For instance, CD133 is a very famous antigen, but in my opinion, CD133 is expressed in normal neural stem cells, and also in other stem cells. That means if we target CD133, we are very much afraid of the [adverse] effects because, as you can understand, if we combine the anti–CD133 MMAE drug, these ADCs can target normal stem cells and kill the stem cells. That means that we cannot survive for a long time, so in contrast, EVA1 is not expressed in normal neural stem cells. Some of the differentiation cells express EVA1; however, normal stem cells don't express EVA1, so therefore the [adverse] effects are very low. Therefore, we believe that [this strategy is] the best strategy to kill the cancer cells alone.

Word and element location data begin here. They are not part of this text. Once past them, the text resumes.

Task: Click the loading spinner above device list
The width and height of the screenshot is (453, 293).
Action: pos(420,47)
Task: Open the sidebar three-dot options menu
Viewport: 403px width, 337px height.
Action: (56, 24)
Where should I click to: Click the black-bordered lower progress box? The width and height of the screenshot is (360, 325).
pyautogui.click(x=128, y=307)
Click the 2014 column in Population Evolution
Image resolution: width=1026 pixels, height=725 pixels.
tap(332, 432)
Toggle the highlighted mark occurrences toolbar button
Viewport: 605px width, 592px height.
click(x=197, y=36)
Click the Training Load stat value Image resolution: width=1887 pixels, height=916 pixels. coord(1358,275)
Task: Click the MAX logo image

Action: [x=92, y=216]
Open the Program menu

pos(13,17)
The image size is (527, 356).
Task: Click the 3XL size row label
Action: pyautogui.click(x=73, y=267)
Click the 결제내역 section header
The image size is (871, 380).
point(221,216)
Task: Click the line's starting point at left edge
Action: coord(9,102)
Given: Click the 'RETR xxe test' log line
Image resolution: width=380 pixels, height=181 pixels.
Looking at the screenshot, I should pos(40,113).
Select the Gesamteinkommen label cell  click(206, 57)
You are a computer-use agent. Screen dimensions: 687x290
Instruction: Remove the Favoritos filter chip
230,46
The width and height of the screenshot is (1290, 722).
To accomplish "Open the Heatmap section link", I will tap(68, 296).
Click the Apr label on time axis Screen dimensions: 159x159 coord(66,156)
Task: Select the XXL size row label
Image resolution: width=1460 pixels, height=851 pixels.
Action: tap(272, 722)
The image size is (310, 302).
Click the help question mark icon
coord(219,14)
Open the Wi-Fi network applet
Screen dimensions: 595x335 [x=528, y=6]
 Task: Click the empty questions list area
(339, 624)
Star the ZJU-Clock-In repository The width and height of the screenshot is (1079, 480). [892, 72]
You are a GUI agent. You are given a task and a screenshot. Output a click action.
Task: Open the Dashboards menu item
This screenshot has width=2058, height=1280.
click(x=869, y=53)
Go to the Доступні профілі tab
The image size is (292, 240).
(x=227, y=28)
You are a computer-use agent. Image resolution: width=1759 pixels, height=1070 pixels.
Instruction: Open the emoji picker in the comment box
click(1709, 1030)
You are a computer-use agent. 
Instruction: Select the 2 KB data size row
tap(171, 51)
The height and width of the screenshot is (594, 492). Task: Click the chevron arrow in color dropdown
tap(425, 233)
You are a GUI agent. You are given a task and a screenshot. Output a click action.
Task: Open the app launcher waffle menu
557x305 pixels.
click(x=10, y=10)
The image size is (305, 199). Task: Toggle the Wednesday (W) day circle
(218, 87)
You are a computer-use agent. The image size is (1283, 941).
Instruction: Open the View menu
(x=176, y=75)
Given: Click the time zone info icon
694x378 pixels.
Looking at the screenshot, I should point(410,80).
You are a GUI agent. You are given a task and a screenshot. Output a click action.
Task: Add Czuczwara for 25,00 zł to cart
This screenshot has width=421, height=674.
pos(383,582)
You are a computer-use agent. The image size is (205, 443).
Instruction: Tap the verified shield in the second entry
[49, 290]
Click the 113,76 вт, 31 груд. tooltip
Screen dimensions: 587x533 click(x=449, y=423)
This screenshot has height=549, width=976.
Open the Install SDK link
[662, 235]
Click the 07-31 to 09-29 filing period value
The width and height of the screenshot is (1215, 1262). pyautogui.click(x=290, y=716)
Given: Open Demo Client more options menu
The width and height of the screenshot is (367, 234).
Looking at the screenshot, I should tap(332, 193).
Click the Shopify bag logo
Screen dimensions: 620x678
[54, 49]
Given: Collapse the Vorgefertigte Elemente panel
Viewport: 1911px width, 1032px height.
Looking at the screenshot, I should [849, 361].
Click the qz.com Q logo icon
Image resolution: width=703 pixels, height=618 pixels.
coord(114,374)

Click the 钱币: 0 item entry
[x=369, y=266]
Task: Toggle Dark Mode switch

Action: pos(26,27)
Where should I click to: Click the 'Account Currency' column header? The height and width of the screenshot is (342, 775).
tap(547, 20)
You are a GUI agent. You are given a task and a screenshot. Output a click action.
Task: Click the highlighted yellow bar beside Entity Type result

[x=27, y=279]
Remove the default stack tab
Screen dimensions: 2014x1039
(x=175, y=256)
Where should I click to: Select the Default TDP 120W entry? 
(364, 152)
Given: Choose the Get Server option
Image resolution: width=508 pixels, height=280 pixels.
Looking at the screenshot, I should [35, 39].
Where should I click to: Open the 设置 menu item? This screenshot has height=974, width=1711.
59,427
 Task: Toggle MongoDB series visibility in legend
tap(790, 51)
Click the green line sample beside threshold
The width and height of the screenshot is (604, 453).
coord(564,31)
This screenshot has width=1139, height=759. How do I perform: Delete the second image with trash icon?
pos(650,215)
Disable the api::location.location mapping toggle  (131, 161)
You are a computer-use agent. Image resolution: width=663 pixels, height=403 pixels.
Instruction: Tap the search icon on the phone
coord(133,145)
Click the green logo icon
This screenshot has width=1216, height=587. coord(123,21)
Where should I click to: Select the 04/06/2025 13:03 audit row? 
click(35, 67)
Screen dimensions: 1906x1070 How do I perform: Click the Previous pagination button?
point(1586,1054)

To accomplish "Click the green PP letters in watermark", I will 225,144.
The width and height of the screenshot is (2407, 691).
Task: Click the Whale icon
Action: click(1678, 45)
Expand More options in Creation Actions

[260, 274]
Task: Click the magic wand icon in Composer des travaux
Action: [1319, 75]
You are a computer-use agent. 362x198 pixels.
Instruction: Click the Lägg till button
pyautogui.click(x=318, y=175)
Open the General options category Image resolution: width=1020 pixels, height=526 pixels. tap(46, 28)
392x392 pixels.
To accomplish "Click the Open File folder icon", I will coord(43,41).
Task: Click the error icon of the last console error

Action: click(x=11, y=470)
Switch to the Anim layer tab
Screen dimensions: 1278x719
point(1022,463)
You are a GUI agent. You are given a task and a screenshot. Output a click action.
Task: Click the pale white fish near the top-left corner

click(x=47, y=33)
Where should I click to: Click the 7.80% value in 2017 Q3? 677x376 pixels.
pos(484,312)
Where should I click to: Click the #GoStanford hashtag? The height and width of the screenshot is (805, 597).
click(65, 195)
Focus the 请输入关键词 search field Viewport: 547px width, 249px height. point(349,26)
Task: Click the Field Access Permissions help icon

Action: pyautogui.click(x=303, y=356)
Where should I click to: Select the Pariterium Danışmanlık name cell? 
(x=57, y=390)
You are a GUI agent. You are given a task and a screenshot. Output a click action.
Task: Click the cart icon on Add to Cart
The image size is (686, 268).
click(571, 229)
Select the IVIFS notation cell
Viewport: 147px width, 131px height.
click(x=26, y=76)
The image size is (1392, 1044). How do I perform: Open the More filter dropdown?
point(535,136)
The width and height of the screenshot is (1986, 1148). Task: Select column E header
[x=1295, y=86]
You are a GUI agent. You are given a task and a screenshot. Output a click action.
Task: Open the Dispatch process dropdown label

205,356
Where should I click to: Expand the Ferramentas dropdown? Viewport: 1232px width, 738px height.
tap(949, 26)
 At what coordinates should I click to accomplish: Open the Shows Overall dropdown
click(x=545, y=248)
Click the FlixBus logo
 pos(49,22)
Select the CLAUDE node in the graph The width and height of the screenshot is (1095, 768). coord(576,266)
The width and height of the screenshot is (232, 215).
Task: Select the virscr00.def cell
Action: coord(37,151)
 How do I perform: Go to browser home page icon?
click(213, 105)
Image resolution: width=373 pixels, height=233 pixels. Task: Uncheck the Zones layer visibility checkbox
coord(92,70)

What was the biggest takeaway from your seminar?

The big takeaway is that we found that the new antibody, which can specifically kill glioblastoma-initiating cells, but not normal cells…and normal stem cells. We found that brown adipocytes express EVA1; therefore, our ADC can eliminate brown adipocytes. This is a negative point.

What has been the non-clinical performance of B2E5-ADC in EVA1 expressing cell lines and glioblastoma-initiating cells?

At the moment, we don't have a big run. Therefore, now this experiment is stopped at the stage of the pre-clinical, but once we can get a good background, we want to proceed with this experiment so that this antibody can be used for humans in [phase] 1 or 2 [trials] in the clinical [setting].

Reference

Kondo T. Evaluating EVA1-ADC as a novel therapeutic strategy for eliminating glioblastoma-initiating cells. Presented at the 2025 World Antibody Drug Conjugate Conference; San Diego, CA; November 3-6, 2025.